Exercise directions:
Retype all of the records precisely.

The records:
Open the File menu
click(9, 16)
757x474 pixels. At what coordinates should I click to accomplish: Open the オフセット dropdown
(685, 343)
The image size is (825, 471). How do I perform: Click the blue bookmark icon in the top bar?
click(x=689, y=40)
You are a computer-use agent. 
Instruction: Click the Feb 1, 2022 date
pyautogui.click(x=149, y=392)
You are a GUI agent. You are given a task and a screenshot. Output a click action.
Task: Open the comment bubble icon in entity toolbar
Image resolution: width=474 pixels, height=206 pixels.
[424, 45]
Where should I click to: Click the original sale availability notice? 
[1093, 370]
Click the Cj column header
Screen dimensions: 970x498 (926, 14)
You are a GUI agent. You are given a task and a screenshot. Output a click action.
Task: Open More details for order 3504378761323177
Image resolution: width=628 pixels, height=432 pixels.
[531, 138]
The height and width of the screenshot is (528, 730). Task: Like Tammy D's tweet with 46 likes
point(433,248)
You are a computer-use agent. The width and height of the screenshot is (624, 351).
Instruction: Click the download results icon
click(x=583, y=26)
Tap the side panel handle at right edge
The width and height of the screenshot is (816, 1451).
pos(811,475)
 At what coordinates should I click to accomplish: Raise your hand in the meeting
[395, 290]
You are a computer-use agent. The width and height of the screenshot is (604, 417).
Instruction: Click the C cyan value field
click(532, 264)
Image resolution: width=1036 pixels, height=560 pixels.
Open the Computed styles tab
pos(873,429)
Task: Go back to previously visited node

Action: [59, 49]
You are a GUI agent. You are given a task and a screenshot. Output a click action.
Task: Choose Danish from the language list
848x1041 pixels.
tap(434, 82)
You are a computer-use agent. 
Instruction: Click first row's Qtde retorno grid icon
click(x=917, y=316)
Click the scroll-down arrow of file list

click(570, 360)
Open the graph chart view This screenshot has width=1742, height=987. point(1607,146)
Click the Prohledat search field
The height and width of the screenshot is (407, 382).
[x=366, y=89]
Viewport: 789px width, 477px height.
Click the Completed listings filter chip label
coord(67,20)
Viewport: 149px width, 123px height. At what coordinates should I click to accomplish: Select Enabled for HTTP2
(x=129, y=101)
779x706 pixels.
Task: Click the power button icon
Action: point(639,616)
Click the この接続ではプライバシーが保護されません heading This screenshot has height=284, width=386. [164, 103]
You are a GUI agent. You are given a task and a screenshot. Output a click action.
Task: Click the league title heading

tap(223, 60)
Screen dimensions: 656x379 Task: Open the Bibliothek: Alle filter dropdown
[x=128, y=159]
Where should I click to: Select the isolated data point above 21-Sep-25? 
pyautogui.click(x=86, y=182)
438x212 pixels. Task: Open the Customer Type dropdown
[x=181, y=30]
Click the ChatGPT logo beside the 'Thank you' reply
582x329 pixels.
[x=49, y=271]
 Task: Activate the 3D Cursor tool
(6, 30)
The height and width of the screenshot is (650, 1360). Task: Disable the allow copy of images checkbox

Answer to this problem:
Open the File menu
click(9, 16)
757x474 pixels. At what coordinates should I click to accomplish: Open the オフセット dropdown
(685, 343)
The image size is (825, 471). How do I perform: Click the blue bookmark icon in the top bar?
click(x=689, y=40)
You are a computer-use agent. 
Instruction: Click the Feb 1, 2022 date
pyautogui.click(x=149, y=392)
You are a GUI agent. You are given a task and a screenshot. Output a click action.
Task: Open the comment bubble icon in entity toolbar
Image resolution: width=474 pixels, height=206 pixels.
[424, 45]
Where should I click to: Click the original sale availability notice? 
[1093, 370]
Click the Cj column header
Screen dimensions: 970x498 (926, 14)
You are a GUI agent. You are given a task and a screenshot. Output a click action.
Task: Open More details for order 3504378761323177
Image resolution: width=628 pixels, height=432 pixels.
[531, 138]
The height and width of the screenshot is (528, 730). Task: Like Tammy D's tweet with 46 likes
point(433,248)
You are a computer-use agent. The width and height of the screenshot is (624, 351).
Instruction: Click the download results icon
click(x=583, y=26)
Tap the side panel handle at right edge
The width and height of the screenshot is (816, 1451).
pos(811,475)
 At what coordinates should I click to accomplish: Raise your hand in the meeting
[395, 290]
You are a computer-use agent. The width and height of the screenshot is (604, 417).
Instruction: Click the C cyan value field
click(532, 264)
Image resolution: width=1036 pixels, height=560 pixels.
Open the Computed styles tab
pos(873,429)
Task: Go back to previously visited node

Action: [59, 49]
You are a GUI agent. You are given a task and a screenshot. Output a click action.
Task: Choose Danish from the language list
848x1041 pixels.
tap(434, 82)
You are a computer-use agent. 
Instruction: Click first row's Qtde retorno grid icon
click(x=917, y=316)
Click the scroll-down arrow of file list

click(570, 360)
Open the graph chart view This screenshot has width=1742, height=987. point(1607,146)
Click the Prohledat search field
The height and width of the screenshot is (407, 382).
[x=366, y=89]
Viewport: 789px width, 477px height.
Click the Completed listings filter chip label
coord(67,20)
Viewport: 149px width, 123px height. At what coordinates should I click to accomplish: Select Enabled for HTTP2
(x=129, y=101)
779x706 pixels.
Task: Click the power button icon
Action: point(639,616)
Click the この接続ではプライバシーが保護されません heading This screenshot has height=284, width=386. [164, 103]
You are a GUI agent. You are given a task and a screenshot. Output a click action.
Task: Click the league title heading

tap(223, 60)
Screen dimensions: 656x379 Task: Open the Bibliothek: Alle filter dropdown
[x=128, y=159]
Where should I click to: Select the isolated data point above 21-Sep-25? 
pyautogui.click(x=86, y=182)
438x212 pixels. Task: Open the Customer Type dropdown
[x=181, y=30]
Click the ChatGPT logo beside the 'Thank you' reply
582x329 pixels.
[x=49, y=271]
 Task: Activate the 3D Cursor tool
(6, 30)
The height and width of the screenshot is (650, 1360). Task: Disable the allow copy of images checkbox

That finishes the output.